When dogs meet for the first time, there will be lots of sniffing!
In a city as pet-friendly as Austin, dogs are considered family members and tend to go everywhere with their humans. As a weekend morning at the dog park is a way of life, you and your canine companion are bound to meet other dogs and their owners quite often. (These tips also apply if you’re introducing a new dog into your home!)
But, how can you ensure these meetings go smoothly? Keep these six things in mind next time your pup is meeting other dogs for the first time:
- Meet in a neutral setting. If possible, make sure new dogs meet in a neutral setting, like a dog park or favorite Tomlinson’s location. This will prevent the dogs from becoming territorial of their own safe space, such as their home.
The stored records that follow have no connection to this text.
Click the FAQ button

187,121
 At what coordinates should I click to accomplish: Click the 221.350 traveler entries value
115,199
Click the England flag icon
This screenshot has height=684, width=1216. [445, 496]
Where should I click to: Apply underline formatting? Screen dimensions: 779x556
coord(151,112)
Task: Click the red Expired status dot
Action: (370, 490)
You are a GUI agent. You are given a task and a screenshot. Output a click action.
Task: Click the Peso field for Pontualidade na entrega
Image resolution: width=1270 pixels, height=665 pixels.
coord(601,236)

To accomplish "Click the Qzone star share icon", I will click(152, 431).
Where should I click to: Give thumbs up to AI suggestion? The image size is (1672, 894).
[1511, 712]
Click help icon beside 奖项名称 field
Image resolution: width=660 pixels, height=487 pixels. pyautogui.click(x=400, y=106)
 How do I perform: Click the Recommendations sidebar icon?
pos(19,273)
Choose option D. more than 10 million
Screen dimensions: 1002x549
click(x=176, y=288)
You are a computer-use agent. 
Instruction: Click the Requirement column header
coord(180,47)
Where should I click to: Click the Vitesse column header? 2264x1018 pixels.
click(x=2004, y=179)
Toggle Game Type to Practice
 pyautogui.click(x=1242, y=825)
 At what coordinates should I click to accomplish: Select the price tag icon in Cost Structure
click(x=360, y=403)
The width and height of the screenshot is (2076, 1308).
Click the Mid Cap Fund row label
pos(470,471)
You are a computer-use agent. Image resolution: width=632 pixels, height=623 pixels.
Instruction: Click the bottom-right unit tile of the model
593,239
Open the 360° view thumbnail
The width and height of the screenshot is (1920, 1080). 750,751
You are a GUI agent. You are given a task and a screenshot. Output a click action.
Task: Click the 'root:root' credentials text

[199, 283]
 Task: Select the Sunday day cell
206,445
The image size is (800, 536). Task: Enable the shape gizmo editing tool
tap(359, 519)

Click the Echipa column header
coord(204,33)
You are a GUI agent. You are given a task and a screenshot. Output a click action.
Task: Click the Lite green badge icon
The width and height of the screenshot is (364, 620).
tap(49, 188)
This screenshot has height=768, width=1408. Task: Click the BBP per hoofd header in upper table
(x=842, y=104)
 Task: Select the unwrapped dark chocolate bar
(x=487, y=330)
- Hide favorite items. If a friend is headed over to your place for a puppy play date, make sure your dog’s toys, treats, food, and other favorite items are completely out of sight, as this may trigger resource guarding.
- Take it slow. When the introduction is happening in someone’s home (or another location that a dog may consider ‘their territory’), it may be a good idea to introduce scents before the dogs actually meet. Put your dog in his kennel at home to give the new dog a chance to get a feel for this new space. Next, you can put the new dog outside while your dog gets acquainted with the smell of the new dog. Once all dogs are calm, you can introduce them.
- Watch your body language. If you feel tense or nervous, your dog may pick up on and mimic these emotions. Staying calm will encourage your pup to do the same.
- Watch the dog’s body language. Snarling, lip curling, or fur standing up along the shoulders or base of the tail are all signs that a dog isn’t feeling so friendly. This is your cue to walk away with your dog on a short leash.
- Ask permission. If you and your dog run into another dog and their human by chance, always ask if the two can meet. This rule applies any time you or your dog want to meet a new furry friend.
Remember: each dog meeting is different. Some dogs instantly make a connection and immediately want to play, while others may be skittish and need more time for interaction.